> [Work request] Where the line containing "You are a computer-use agent. 235x154 pixels." appears, start repeating, and continue exactly through the last line below, adding nothing. Include no pictures.

> [Available data]
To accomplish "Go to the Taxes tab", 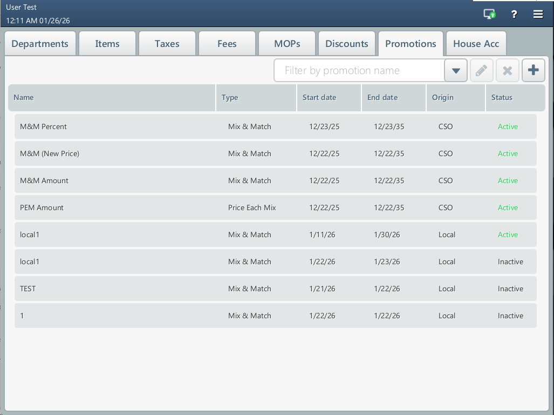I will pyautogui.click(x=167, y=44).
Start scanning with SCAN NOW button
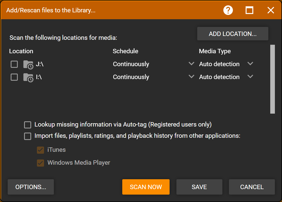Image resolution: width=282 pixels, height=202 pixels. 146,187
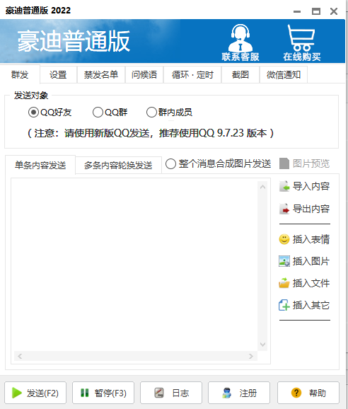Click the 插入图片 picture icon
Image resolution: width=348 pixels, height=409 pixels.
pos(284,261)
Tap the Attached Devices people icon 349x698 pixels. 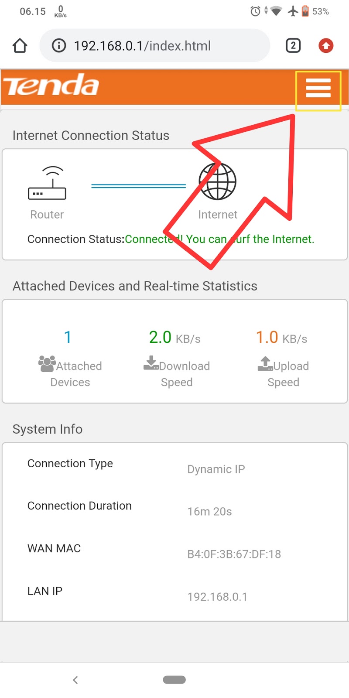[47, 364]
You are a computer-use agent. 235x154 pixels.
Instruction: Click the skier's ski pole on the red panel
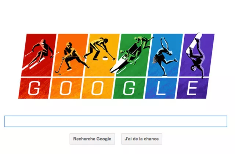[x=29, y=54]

> [Solved exercise]
You are a computer-use agent. 235x154 pixels.
Instruction: Click the skier's ski pole on the red panel
[x=29, y=54]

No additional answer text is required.